Loving God, you never said that our work will be easy, but you will always be with us as we do it. Thank you!

©2017 Mary Penich – All Rights Reserved

Holy Snow?

Let the sea and what fills it resound,
the world and those who dwell in it;
Let rivers clap their hands,
the mountains shout with them for joy
before the Lord.

Psalm 98:7-9

Though the snowy cold often inconveniences us a bit, I cannot deny that wintertime captivates me. While early December’s warmth provided excellent conditions for Christmas shopping, the cold which followed made the last few days before Christmas a challenge for most of us. Still, intermittent showers of frozen flakes uplifted my spirit. I find nothing more beautiful than an ice-clad tree and an undisturbed expanse of hardened snow. Add the crunch of that snow under my feet and a chilling wind around me and I’m in heaven! I willingly volunteer to be the driver in the worst winter weather. You see, even then, I find peace in the midst of nature’s havoc.

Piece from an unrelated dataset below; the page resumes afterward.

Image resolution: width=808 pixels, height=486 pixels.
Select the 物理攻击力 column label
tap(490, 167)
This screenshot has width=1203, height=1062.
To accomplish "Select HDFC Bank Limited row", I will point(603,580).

Why this affinity with this difficult season? I’m not certain. I can only guess. The “winters” of my lifetime have snowed a plethora of challenges and sorrows and disappointments upon me. Still, I emerged from each storm with renewed hope, increased stamina and a stronger resolve to carry on. Perhaps winter, when most living things lie dormant beneath the surface, symbolizes the potential to be found in the many unexpected places, circumstances and people in our lives. Perhaps knowing that spring will eventually come inspires my hope that, indeed, life is everywhere, in everything and in everyone!

Creator God, thank you for the beauty of this world that so inspires my hope. Help me to uncover that hope for those around me, whatever the season.

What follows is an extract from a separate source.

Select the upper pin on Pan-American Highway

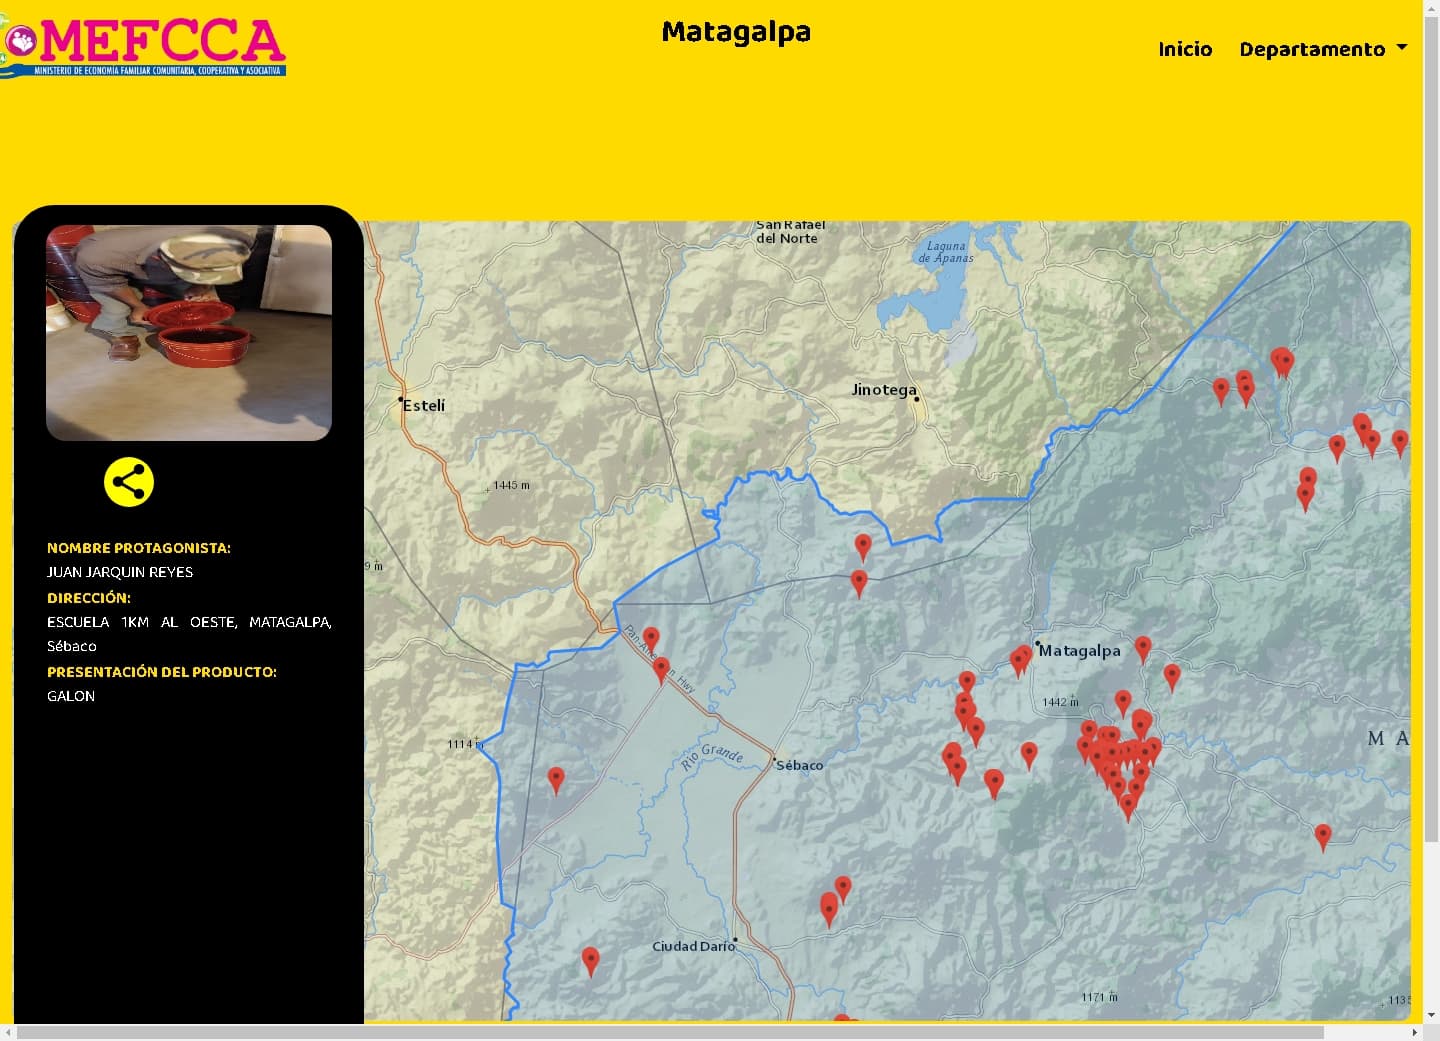[651, 638]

©2017 Mary Penich – All Rights Reserved

Gifts Everywhere…

The Lord’s are the earth and its fullness;
the world and those who dwell in it.

Psalm 24:1

The four seasons captivate me with their shows of nature’s grandeur. Spring arrives with only the slightest hint of renewed life-in-the-making. Summer brings hope-fulfilled in lush green carpets of grass and blossoms of every color. Though autumn’s sometimes gloomy days replace summer’s vibrancy too quickly, its own colors captivate as well. Yet, in spite of this beauty, I find myself most taken by the coldest season of the year.

The blustering winds outdoors hint at winter’s impending arrival. That frigid season will soon draw me in with its onslaught of snow and cold. I find nothing more beautiful than an ice-clad tree or an undisturbed expanse of hardened snow. Add the crunch of that snow beneath my feet and I’m in outdoor heaven!

My revelry over our ever-changing seasons doesn’t dispel the twinge of frustration I experience as I peek out the window at the leaves I raked an hour ago. They’ve deserted their piles to flit and crackle in the wind. Are they laughing at my wasted effort? Mounds of snow will soon do the same. Still, I look forward to winter. Living things lying dormant beneath the snowy surface symbolize the potential to be found in so many unexpected people and places. These wonderful discoveries rekindle my hope just as winter does. You see, though they may be hidden for a while, the gifts of this life are everywhere!

Creator God, help me always to appreciate the gifts to be found in others whatever the season.